====== Entries supplied ======

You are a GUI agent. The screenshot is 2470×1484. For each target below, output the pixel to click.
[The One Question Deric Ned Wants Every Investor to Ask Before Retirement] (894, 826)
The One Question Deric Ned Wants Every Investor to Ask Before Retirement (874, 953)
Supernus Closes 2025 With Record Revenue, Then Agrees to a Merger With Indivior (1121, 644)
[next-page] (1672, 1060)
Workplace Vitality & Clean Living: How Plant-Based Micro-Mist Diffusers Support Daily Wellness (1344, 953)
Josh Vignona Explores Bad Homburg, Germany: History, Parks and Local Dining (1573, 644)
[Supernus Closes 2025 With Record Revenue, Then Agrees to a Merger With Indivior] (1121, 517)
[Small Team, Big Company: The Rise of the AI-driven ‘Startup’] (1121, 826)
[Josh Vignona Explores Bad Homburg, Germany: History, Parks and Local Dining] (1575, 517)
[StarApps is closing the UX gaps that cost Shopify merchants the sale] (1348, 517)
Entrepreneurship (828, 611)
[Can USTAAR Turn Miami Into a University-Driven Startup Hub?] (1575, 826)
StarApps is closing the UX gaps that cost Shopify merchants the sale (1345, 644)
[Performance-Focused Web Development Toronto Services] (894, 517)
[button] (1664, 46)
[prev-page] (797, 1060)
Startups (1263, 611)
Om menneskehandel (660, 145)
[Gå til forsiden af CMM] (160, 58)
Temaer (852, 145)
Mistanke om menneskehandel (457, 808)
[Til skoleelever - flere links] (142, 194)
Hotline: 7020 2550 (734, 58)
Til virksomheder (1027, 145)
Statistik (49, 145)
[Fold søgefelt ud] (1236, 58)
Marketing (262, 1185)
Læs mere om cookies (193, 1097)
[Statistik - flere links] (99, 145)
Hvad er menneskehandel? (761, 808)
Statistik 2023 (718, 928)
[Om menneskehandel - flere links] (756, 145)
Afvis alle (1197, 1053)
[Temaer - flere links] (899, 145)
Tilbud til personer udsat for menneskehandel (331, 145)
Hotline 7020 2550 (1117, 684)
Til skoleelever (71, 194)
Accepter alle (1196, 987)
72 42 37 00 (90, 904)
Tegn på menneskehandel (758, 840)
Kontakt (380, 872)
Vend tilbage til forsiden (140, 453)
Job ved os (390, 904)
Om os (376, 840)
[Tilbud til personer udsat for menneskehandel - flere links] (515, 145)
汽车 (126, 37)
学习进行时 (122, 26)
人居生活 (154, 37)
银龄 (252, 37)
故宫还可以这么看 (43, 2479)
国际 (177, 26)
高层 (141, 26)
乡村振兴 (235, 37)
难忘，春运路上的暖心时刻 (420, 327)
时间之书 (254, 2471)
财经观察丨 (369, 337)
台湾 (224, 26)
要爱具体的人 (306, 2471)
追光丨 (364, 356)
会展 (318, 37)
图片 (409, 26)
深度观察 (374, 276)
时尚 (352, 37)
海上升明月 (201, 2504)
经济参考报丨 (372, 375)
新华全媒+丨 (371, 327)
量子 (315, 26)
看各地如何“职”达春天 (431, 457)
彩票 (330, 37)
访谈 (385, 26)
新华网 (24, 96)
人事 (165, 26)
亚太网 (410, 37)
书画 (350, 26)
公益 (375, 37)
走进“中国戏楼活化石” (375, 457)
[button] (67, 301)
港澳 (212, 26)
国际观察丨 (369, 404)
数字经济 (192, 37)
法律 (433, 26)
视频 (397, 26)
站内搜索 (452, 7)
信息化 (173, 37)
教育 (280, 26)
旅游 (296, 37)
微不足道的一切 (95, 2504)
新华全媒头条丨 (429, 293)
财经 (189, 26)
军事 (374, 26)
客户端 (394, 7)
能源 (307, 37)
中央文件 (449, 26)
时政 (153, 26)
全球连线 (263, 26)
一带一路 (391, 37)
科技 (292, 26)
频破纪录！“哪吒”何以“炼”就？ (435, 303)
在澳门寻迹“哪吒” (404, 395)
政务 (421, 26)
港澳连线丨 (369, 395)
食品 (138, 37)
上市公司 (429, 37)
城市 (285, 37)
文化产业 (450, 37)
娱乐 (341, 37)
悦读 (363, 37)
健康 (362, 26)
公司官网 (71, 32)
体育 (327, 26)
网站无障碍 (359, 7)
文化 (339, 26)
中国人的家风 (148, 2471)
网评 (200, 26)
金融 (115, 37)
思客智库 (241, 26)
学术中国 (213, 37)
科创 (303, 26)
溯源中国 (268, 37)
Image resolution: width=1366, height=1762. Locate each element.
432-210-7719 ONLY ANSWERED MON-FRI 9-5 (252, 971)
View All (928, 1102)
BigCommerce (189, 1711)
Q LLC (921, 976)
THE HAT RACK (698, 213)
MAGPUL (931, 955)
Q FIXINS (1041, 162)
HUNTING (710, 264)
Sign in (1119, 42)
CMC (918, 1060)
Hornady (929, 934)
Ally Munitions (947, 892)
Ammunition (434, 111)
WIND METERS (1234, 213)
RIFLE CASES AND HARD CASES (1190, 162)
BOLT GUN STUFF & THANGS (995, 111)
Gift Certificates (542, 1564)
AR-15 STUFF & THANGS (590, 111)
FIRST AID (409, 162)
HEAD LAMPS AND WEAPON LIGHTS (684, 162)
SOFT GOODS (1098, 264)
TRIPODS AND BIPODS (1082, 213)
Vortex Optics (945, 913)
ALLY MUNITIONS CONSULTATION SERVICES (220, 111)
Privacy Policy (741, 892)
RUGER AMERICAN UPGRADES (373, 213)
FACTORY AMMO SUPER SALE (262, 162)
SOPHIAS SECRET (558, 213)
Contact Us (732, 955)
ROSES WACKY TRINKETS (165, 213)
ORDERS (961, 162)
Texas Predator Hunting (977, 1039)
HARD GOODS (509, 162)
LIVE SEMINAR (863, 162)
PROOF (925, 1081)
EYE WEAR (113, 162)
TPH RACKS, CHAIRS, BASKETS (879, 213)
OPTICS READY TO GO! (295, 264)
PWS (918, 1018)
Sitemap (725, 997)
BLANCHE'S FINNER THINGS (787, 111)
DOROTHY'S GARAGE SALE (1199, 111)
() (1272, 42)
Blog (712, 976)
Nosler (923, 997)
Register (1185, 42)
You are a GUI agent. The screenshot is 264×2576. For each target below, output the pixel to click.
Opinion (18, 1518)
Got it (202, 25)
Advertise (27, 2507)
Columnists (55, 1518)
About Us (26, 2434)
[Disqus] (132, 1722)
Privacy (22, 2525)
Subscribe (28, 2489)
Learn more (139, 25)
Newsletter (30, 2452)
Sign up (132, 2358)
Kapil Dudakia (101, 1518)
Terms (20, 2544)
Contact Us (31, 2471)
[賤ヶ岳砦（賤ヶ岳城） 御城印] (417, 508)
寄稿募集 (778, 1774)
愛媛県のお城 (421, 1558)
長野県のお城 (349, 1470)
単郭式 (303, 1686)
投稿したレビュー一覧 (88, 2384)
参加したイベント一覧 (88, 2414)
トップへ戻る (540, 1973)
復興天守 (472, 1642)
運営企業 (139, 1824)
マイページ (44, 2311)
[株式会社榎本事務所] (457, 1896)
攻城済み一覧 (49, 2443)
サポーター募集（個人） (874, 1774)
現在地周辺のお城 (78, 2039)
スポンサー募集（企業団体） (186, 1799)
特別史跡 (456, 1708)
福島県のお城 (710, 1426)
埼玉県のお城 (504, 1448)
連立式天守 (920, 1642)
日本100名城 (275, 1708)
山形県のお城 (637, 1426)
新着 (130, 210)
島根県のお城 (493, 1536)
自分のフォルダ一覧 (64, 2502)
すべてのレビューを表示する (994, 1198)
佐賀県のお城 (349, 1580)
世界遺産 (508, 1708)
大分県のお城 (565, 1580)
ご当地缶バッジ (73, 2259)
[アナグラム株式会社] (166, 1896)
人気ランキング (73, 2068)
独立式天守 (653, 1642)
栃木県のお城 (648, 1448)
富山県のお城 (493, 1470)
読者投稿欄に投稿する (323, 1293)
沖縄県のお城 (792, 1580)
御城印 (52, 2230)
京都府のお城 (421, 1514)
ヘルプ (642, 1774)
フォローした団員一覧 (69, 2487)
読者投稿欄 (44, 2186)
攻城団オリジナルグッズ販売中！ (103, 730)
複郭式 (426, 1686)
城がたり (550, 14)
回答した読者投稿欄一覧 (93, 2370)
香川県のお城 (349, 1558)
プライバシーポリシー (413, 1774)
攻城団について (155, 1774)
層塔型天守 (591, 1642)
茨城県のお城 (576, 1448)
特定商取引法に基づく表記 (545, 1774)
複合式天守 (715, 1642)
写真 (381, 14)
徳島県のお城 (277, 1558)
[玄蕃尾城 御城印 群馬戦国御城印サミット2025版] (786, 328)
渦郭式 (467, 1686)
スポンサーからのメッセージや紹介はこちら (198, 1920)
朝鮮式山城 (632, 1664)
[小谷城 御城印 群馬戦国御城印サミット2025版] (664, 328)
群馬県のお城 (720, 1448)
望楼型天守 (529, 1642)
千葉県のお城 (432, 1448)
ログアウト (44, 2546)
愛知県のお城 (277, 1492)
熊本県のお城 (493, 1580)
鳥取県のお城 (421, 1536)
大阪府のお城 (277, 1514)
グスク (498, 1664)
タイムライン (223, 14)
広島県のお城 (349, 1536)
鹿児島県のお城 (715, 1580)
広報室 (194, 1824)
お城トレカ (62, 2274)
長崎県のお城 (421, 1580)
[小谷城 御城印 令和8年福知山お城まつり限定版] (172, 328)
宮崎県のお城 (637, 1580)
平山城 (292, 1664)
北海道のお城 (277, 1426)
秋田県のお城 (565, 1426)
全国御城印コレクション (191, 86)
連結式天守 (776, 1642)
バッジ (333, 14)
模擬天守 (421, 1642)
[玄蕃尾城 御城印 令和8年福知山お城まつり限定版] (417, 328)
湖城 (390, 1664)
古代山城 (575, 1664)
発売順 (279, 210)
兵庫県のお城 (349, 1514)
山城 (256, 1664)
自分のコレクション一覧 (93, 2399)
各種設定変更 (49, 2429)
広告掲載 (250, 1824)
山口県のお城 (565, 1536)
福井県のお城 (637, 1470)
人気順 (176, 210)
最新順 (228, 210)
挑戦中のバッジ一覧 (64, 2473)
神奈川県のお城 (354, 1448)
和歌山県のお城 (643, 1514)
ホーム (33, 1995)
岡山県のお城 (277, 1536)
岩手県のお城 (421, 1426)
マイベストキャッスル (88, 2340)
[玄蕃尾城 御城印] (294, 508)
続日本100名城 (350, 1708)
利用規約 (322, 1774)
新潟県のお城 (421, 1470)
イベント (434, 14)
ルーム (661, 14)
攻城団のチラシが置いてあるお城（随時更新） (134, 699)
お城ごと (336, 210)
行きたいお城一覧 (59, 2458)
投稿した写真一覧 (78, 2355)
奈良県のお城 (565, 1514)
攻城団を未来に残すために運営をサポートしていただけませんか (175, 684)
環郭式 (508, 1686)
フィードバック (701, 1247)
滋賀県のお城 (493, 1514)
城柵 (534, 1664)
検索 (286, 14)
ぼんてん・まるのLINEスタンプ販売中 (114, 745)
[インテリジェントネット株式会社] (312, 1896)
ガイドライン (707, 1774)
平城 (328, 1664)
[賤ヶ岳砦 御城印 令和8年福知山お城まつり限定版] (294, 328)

======

Requirement: Return exactly the lines above from the line that has "TRIPODS AND BIPODS (1082, 213)" through the line that has "TPH RACKS, CHAIRS, BASKETS (879, 213)", inclusive, and nothing else.

Response to the exercise:
TRIPODS AND BIPODS (1082, 213)
Vortex Optics (945, 913)
ALLY MUNITIONS CONSULTATION SERVICES (220, 111)
Privacy Policy (741, 892)
RUGER AMERICAN UPGRADES (373, 213)
FACTORY AMMO SUPER SALE (262, 162)
SOPHIAS SECRET (558, 213)
Contact Us (732, 955)
ROSES WACKY TRINKETS (165, 213)
ORDERS (961, 162)
Texas Predator Hunting (977, 1039)
HARD GOODS (509, 162)
LIVE SEMINAR (863, 162)
PROOF (925, 1081)
EYE WEAR (113, 162)
TPH RACKS, CHAIRS, BASKETS (879, 213)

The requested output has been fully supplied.